Anuerin was a contemporary of Taliesin and Myrddin, and thus one of the Hengerdd. A poet in Urien's court, he was present at the battle of Cattraith, ca. 600 CE/AD in Catterick, Yorkshire, on which he wrote his epic poem The Gododdin, about the defeat of the Britons against the Saxons. He is critical in some places of the rash behavior of the soldiers; in other places, he mentions knights familiar to us from Arthur's court: Peredur (from the Mabinogion, the Welsh name of Perceval), Owein ap Urien (Chretien's Yvain), and Taliesin are all named in the poem. In fact, there is a reference to King Arthur as a mighty warrior of the recent past.

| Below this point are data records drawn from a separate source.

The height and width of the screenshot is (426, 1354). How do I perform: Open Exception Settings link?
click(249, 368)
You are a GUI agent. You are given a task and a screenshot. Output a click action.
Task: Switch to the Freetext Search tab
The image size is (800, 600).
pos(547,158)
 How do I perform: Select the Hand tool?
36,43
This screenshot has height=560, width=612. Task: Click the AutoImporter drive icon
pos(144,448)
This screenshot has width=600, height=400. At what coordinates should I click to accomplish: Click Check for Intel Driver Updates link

Anuerin also is supposed to have written a number of gwarchanau (Welsh: lais, that is, short narrative poems). Unfortunately, I have yet to find a full translation, as there have been none. (The Gwarchan Maelderew, supposedly written by Taliesin and mentioned in his poem "Cad Goddeu", is the same as that which Douglas Monroe spuriously calls a book of Druidic magic, the Gorchan of Maeldrew--it is a lament on a fallen warrior, not a book of spells.)